Круассаны и черный хлеб
Авиньон — древний город на юге Франции. Над Авиньоном — густая синь небес, отраженная Роной. Кстати, на французском языке Рона — мужского рода, широкий, могучий Рон, как наш Енисей, Амур или Дон. Когда-то досужий русский переводчик наделил его именем женского рода…
В Авиньон я попала, работая над переводом провансальского поэта Мистраля — его знаменитой поэмы «Мирей».
Если Прованс можно назвать страной мистической, то наибольшая доля его преданий и сказов ложится на авиньонский папский дворец, поразивший меня своей нелепостью и даже уродством архитектурных решений из-за множества перестроек, достроек, нагромождений и все же веками сохраняющий неповторимую грандиозность и величие.
В XIV веке французский король Филипп Красивый захватил римский Ватикан и перевел папский престол в Авиньон. Папами стали французы, и миссия католических наместников бога на земле ограничивалась личными интересами Франции. Только через 70 лет Италия, в период Столетней войны, перевела папский престол обратно в Ватикан. Авиньонский дворец заглох, опустел, а ныне стал музеем, в залах которого постоянно открываются выставки.
Во время моего пребывания там была открыта выставка художника Пикассо. И какое же странное впечатление производили очень смелые работы знаменитого мастера на вековых стенах дворца, молча принимавших толпы посетителей. Я смотрела, как величественно и равнодушно пропускали высоченные сводчатые окна пучки яркого провансальского солнца, а двери — потоки иностранцев с фотоаппаратами и путеводителями с разноязычным рокотом, в национальных одеждах…
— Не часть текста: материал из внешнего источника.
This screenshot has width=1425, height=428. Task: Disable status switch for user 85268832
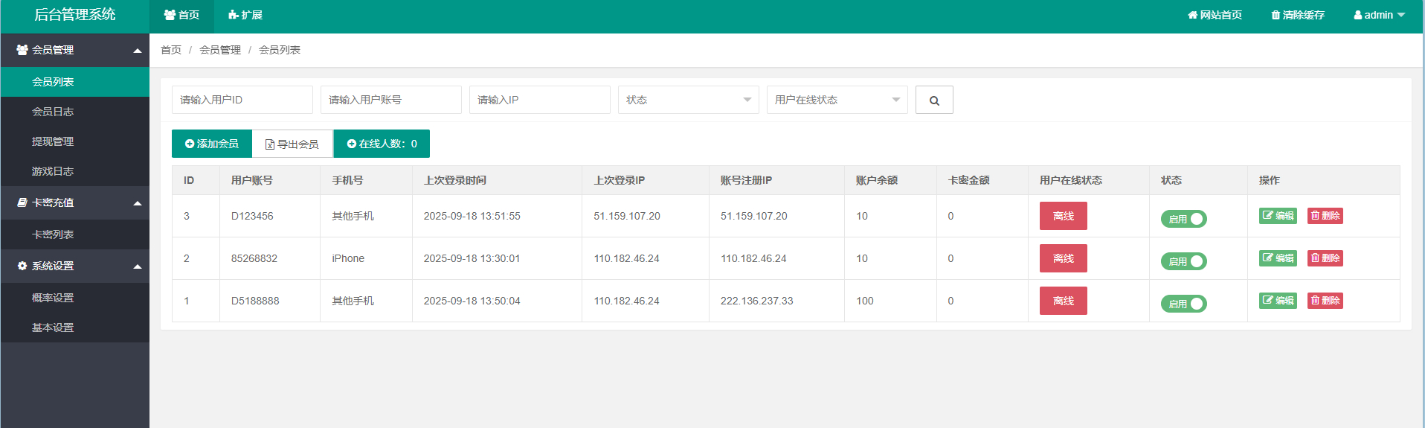point(1183,261)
И все это продолжается много, много лет подряд. Посетители осматривают дворец изнутри и снаружи, и, видимо, редко кому придет в голову, что этой самой дорожкой обходил дворец пять веков тому назад бессмертный итальянский поэт Петрарка, автор сонетов в честь одной из авиньонских красавиц — маркизы Лауры де Сад (один из ее потомков был пресловутым родоначальником садизма).
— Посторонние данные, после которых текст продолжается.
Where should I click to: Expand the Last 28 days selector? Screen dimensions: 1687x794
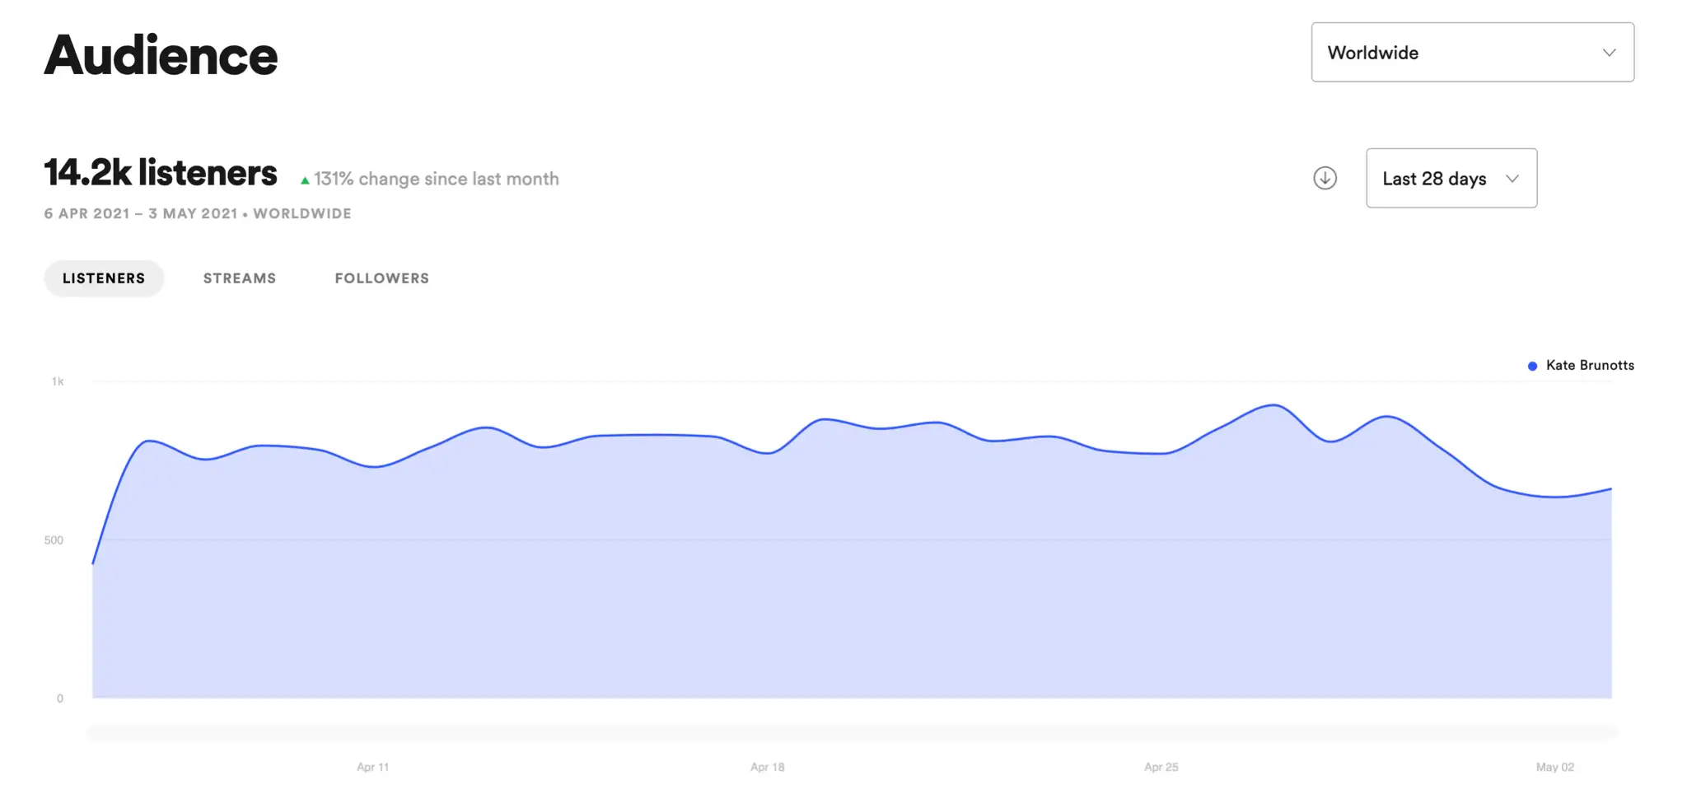[1451, 179]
А сейчас Авиньон живет себе и живет, процветая за счет исторических ценностей. И в узеньких старинных улочках, наряду с модными универсальными магазинами, бойко торгуют мелкие лавочки с кучами сувениров — копиями папского дворца, фигурками «Мирей», корзинками местного плетения, открытками и прочими мелочами, прельщающими приезжих туристов…
Мои парижские друзья порекомендовали мне остановиться у молодой пары — учителей, закончивших Сорбонну и приехавших на заработки в Авиньон. У них было двое маленьких сыновей. Отец, Жан, был преподавателем истории в начальной школе, мать, Жанна, работала в одном из детских садов Авиньона. На окраине города снимали они маленький двухэтажный коттедж с садиком позади него. Мне отвели небольшую спальню наверху, и я с интересом наблюдала за жизнью молодых французских интеллигентов.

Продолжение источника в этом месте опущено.